Now for a second, let's consider the state of the supply and demand balance. On the demand side the market makers, specialists, short term traders and institutions are absorbing the selling.
* Some of the players will attempt to remain market neutral and unload positions on any tiny rally. This is what is keeping the various issues range-bound most of the trading day.
* Some of the traders are just scalping or trading with a tight stop, they provide liquidity and create froth.
* Some of the buyers are smart short sellers who are covering their earlier shorts, either in size or in pieces. Short covering decreases the float, hence it reduces the supply.
* Some of the buyers are mutual funds with a long term horizon, they are effectively removing supply from the market as they intend to hold the stock for more than a few days.
On the sell side:
* Institutions, ETF's, mutual funds, and individuals are liquidating positions and moving into cash. Their selling reduces the supply since most of it goes into strong hands.
* The churn, or all the daily trades caused by stop loss orders, forced margin liquidation scalping and other short term activities. This is primarily noise but adds liquidity.
* Late comers to the short side, especially the effects caused by hedges using ETF's or put options or futures, along with new shorts. The ETF's, short funds and options events are translated into the cash markets as sales. All of these trades represent latent buying power.
As the market declines, panicked sellers are removed from the supply side of the book as in the aggregate, the stock moves from a pessimistic holder into the hands of an optimistic holder.
When the move is extended over several days, each new low flushes out more of the weak holders who decide to throw in the towel and sell.
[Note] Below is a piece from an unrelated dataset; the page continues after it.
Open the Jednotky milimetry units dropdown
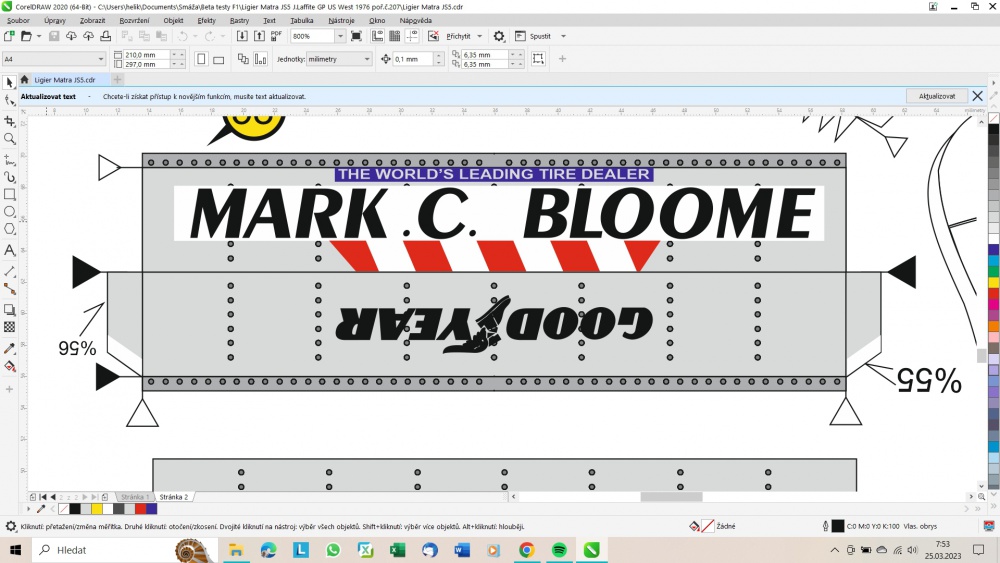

As the market decline reaches fever pitch it becomes front page news, fueling the fear and inflaming the decline. This is about where we are at the moment. `
Now, at some point the world economic powers decide that this is one "free market" too many and that they will need to intervene. Doubters need only realize that, if they want to, the government can print enough money to buy all the stock being offered. In practice this will not be necessary, but it is possible.
Further, we should realize that the people in the government making these decisions are aware of the various methods for determining where a market is in its buy-sell cycle. In extreme conditions like we are experiencing they should know that all the indicators will deviate from the prior normal ranges and make new extremes. They should also be able to sense when the markets selling pressure is exhausting itself. Then when the rubber band is stretched out as far as it will go, they will act. This is exactly what happened in the days following 911.
If there is some sort of buy side ignition, we must remember that the "overhead supply" has been significantly reduced. When the market starts to rally the bargain hunters will jump in along with the shorts covering.
Remember, it was only 900 mostly banking stocks which had short restrictions. Further, there will be a massive unwinding of short side ETF's which will be translated into a market which has no available supply. Prices will skyrocket and unlike previous one day wonders, I believe the rally to come may go straight up with no significant corrections for the first few days. It's not a prediction,. but something to watch out for.